** To do **
Output the line containing "This screenshot has height=293, width=340." and each line after it through the end of the data, exactly as written, with pictures left out.
[Opening Information section]
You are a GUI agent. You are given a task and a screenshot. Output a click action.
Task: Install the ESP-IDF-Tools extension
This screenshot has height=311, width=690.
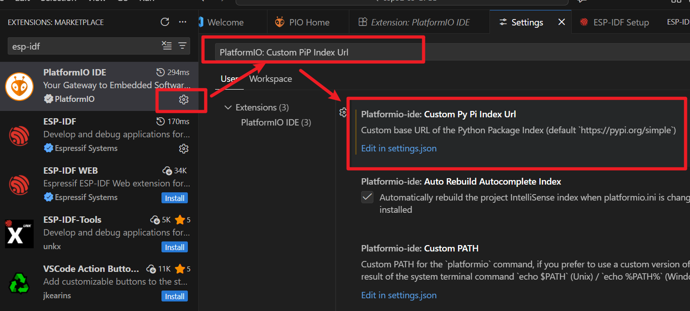coord(174,247)
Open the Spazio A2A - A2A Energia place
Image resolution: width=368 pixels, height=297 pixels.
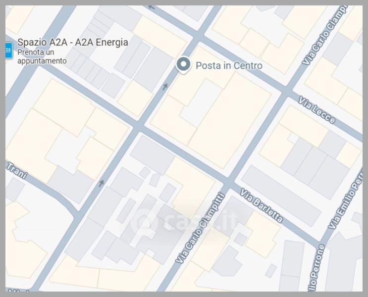[73, 43]
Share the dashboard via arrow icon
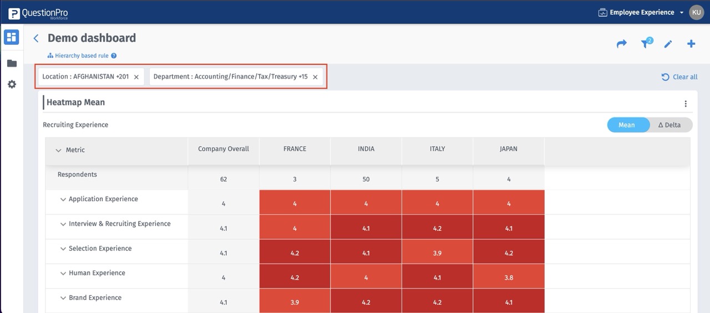 (621, 44)
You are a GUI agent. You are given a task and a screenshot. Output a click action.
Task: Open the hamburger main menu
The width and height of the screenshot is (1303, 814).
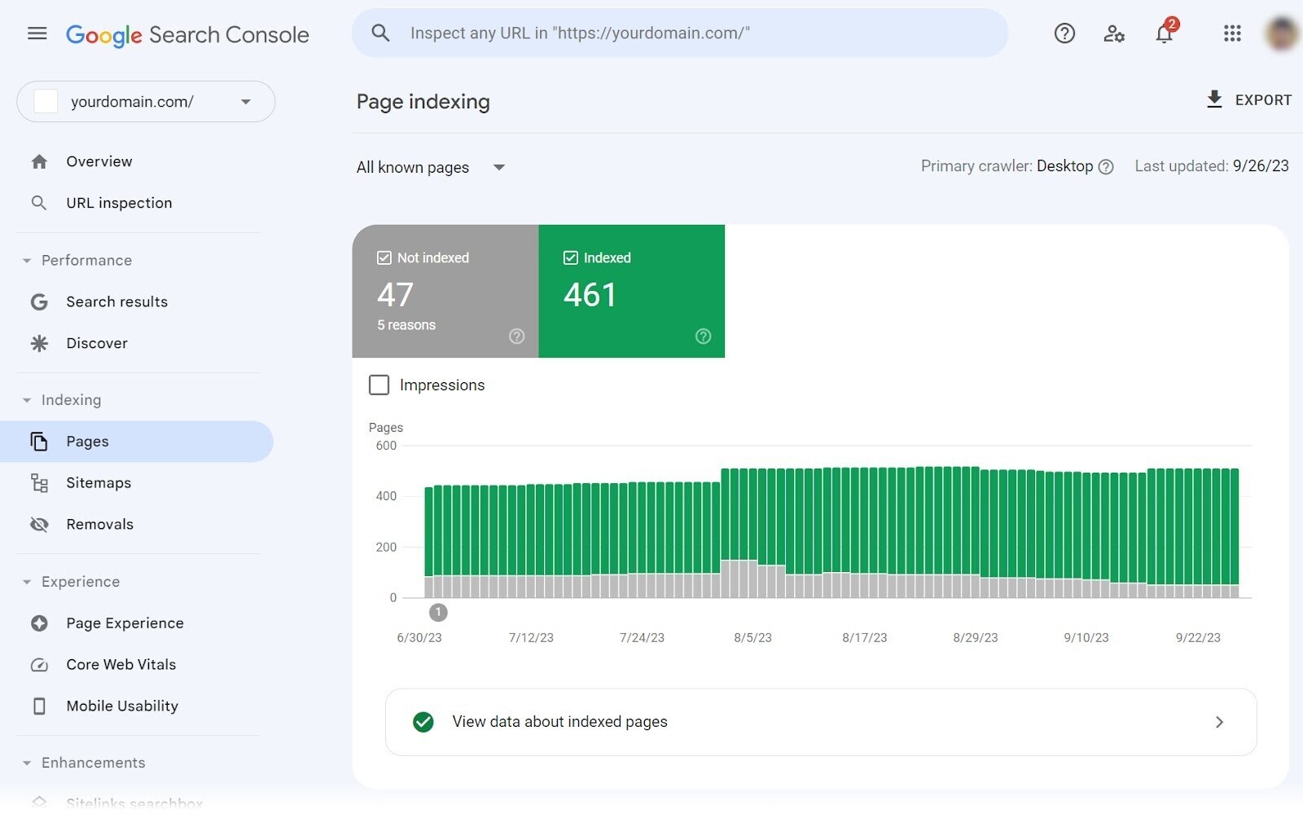click(37, 33)
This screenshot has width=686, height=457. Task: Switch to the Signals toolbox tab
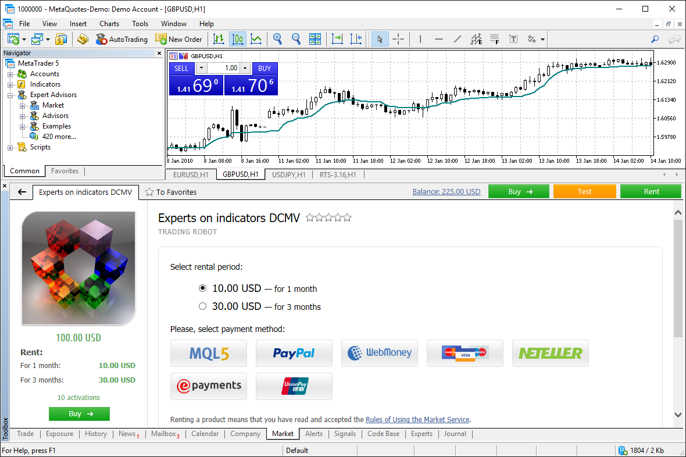coord(345,434)
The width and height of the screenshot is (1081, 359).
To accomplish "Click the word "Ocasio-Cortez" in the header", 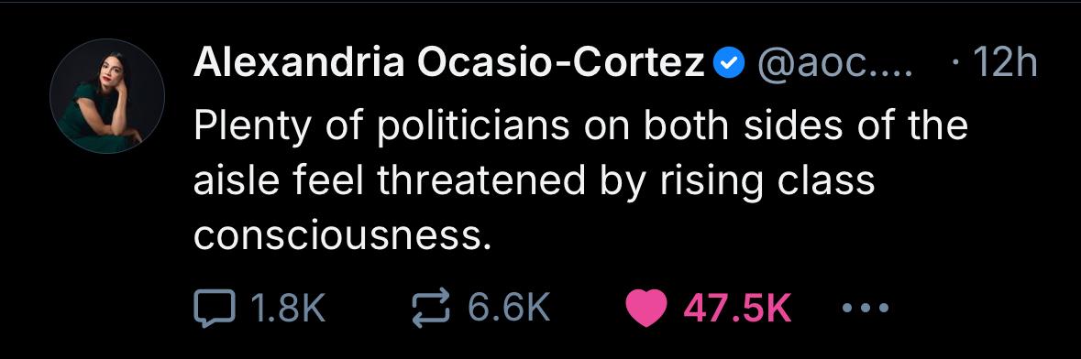I will coord(562,64).
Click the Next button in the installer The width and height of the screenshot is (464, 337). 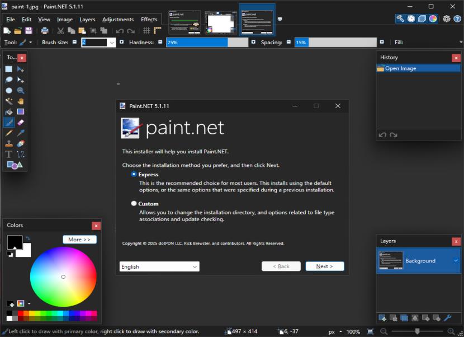click(x=325, y=266)
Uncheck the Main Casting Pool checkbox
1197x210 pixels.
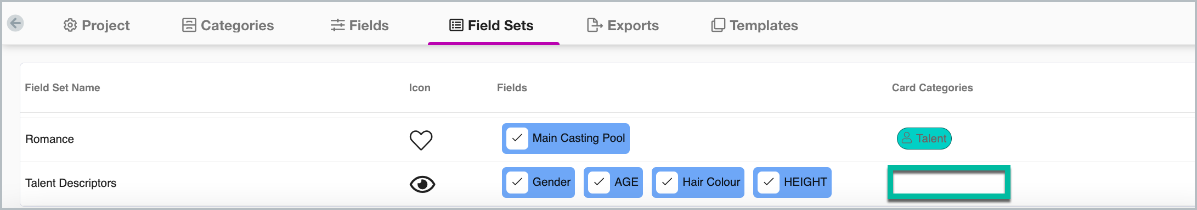click(x=517, y=139)
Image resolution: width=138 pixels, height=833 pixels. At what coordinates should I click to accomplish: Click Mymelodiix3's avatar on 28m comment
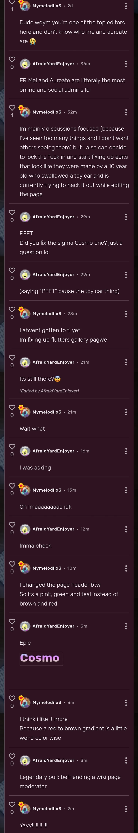click(x=25, y=314)
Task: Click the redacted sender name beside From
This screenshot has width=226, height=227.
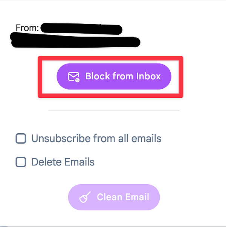Action: 81,29
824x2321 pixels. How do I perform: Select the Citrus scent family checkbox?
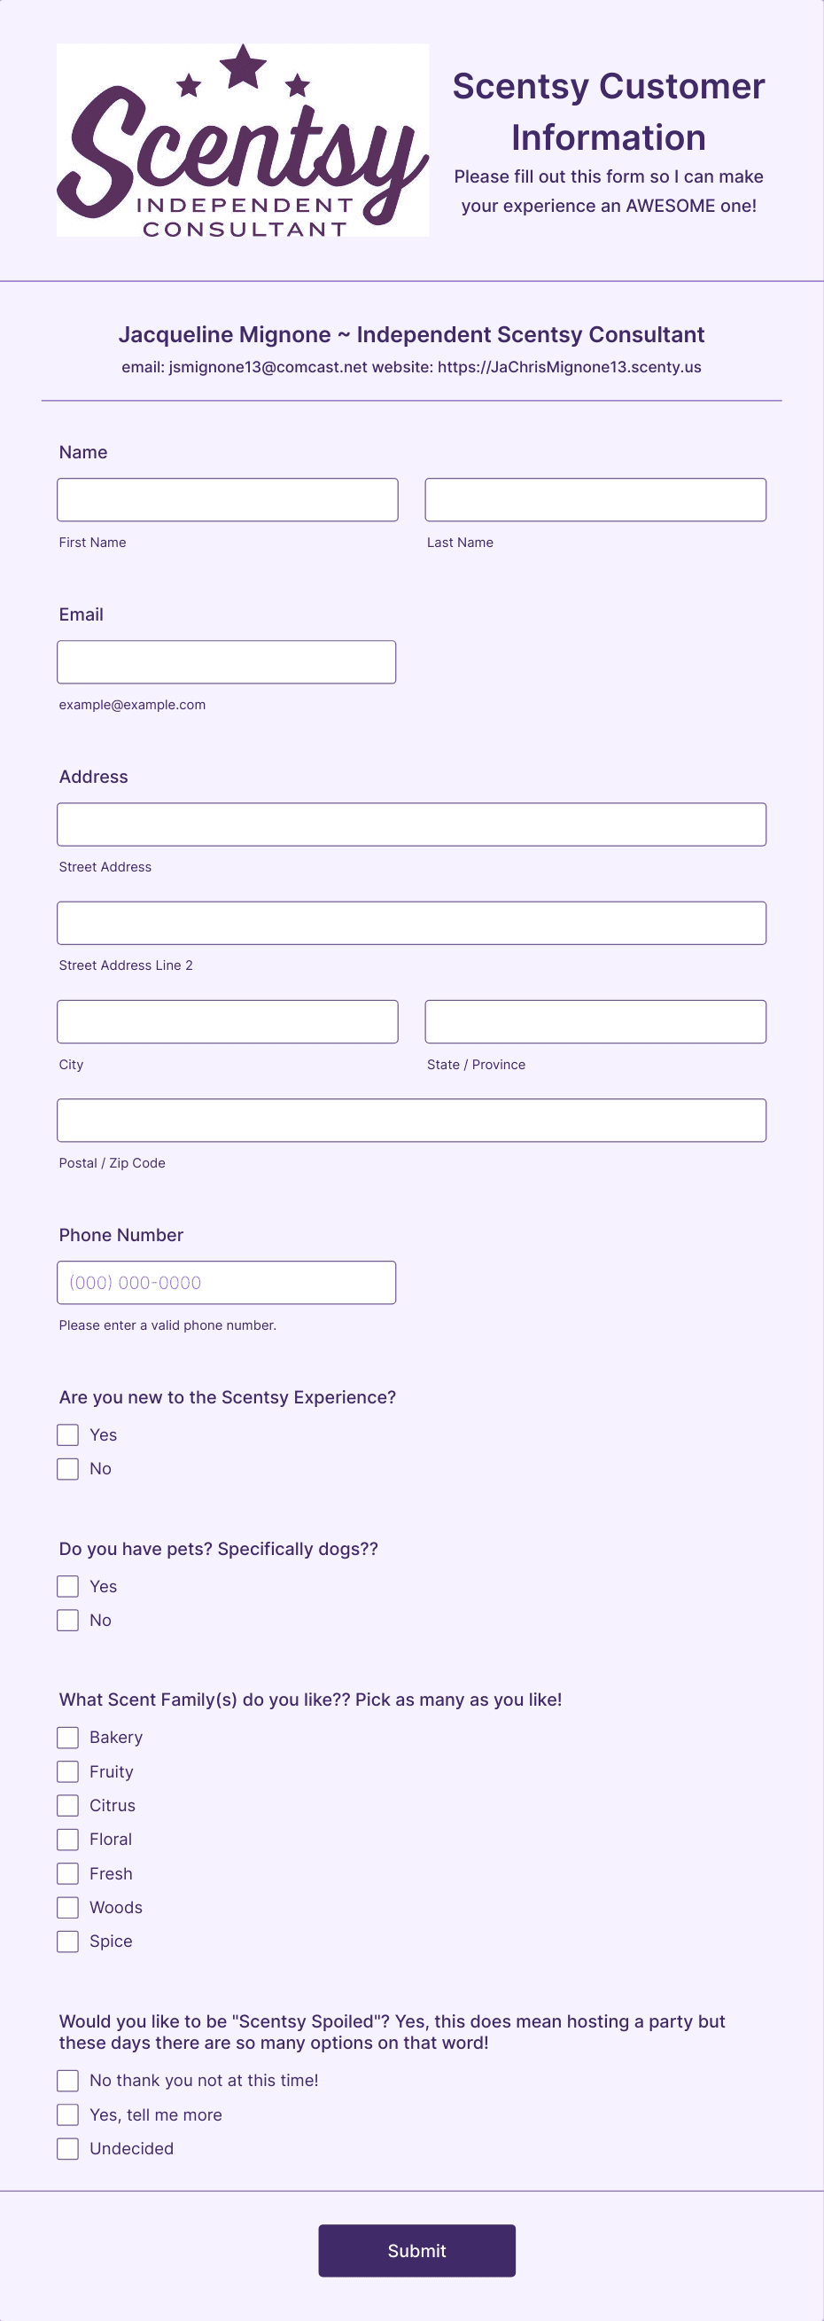tap(68, 1806)
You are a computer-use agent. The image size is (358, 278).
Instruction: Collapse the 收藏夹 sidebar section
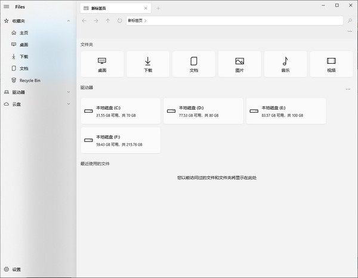pyautogui.click(x=69, y=21)
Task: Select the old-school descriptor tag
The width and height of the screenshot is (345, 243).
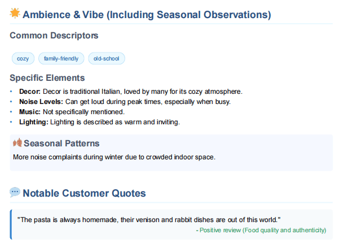Action: 107,58
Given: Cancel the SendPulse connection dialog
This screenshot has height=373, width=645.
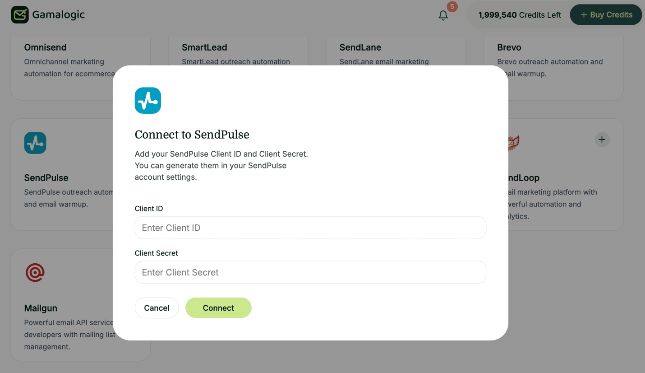Looking at the screenshot, I should point(157,308).
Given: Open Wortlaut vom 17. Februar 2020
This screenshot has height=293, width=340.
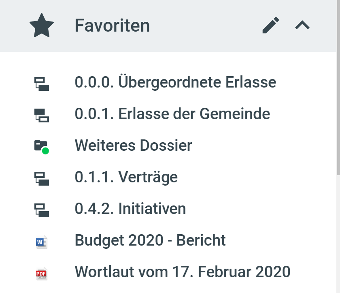Looking at the screenshot, I should [183, 272].
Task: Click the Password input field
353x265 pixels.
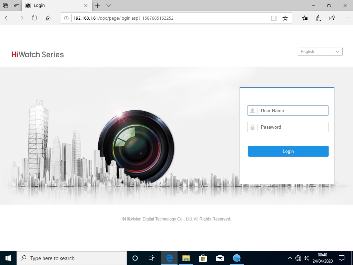Action: coord(293,127)
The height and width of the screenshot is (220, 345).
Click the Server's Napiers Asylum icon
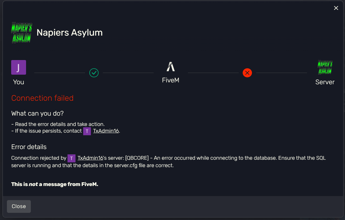325,67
[Closing Information section]
** Solved problem **
This screenshot has height=293, width=340.
Looking at the screenshot, I should [183, 272].
Task: Click the Password input field
353x265 pixels.
Action: coord(293,127)
The height and width of the screenshot is (220, 345).
Click the Server's Napiers Asylum icon
325,67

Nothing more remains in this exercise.